[Dataset items]
.....
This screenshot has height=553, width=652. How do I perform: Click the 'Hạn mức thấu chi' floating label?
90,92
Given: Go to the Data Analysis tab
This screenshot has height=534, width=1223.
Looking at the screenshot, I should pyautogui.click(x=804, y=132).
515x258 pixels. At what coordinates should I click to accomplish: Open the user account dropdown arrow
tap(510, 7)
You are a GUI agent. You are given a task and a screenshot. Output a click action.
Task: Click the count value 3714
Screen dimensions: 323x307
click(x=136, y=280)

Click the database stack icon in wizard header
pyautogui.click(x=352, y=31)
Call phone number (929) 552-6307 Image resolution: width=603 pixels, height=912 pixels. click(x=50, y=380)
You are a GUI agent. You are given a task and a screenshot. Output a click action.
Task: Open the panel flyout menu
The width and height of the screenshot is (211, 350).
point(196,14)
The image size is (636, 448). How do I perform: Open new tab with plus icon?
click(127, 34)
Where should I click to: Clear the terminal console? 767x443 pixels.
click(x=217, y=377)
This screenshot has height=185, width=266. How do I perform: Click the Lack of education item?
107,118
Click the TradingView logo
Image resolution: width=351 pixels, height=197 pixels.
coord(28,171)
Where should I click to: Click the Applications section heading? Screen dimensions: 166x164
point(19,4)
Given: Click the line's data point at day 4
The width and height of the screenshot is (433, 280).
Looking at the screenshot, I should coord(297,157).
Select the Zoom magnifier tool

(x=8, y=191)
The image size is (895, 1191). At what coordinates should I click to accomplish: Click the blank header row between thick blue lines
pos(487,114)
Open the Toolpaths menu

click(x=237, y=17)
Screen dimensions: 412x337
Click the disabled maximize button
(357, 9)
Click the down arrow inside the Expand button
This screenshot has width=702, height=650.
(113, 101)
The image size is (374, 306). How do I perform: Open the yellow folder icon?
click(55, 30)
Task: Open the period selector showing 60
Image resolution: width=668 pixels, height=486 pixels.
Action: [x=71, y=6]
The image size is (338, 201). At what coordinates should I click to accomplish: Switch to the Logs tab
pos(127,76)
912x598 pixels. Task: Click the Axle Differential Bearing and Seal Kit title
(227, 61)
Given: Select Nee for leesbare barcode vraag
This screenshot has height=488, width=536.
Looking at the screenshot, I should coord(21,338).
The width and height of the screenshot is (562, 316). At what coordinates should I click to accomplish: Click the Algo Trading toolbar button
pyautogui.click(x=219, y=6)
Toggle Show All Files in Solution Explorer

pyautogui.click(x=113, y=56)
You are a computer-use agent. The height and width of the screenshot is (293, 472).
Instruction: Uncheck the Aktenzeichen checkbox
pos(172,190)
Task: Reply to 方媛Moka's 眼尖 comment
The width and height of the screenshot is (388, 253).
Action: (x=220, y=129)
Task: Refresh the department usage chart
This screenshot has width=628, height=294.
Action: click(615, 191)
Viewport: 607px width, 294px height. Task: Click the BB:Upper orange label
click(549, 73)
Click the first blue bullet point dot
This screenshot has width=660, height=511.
.....
Written instruction: Copy out the lines above verbatim, starting with the first line and stopping after the one containing "click(x=136, y=280)".

Correct response:
This screenshot has height=553, width=652. How do I perform: Click the 'Hạn mức thấu chi' floating label?
90,92
Given: Go to the Data Analysis tab
This screenshot has height=534, width=1223.
Looking at the screenshot, I should pyautogui.click(x=804, y=132).
515x258 pixels. At what coordinates should I click to accomplish: Open the user account dropdown arrow
tap(510, 7)
You are a GUI agent. You are given a task and a screenshot. Output a click action.
Task: Click the count value 3714
Screen dimensions: 323x307
click(x=136, y=280)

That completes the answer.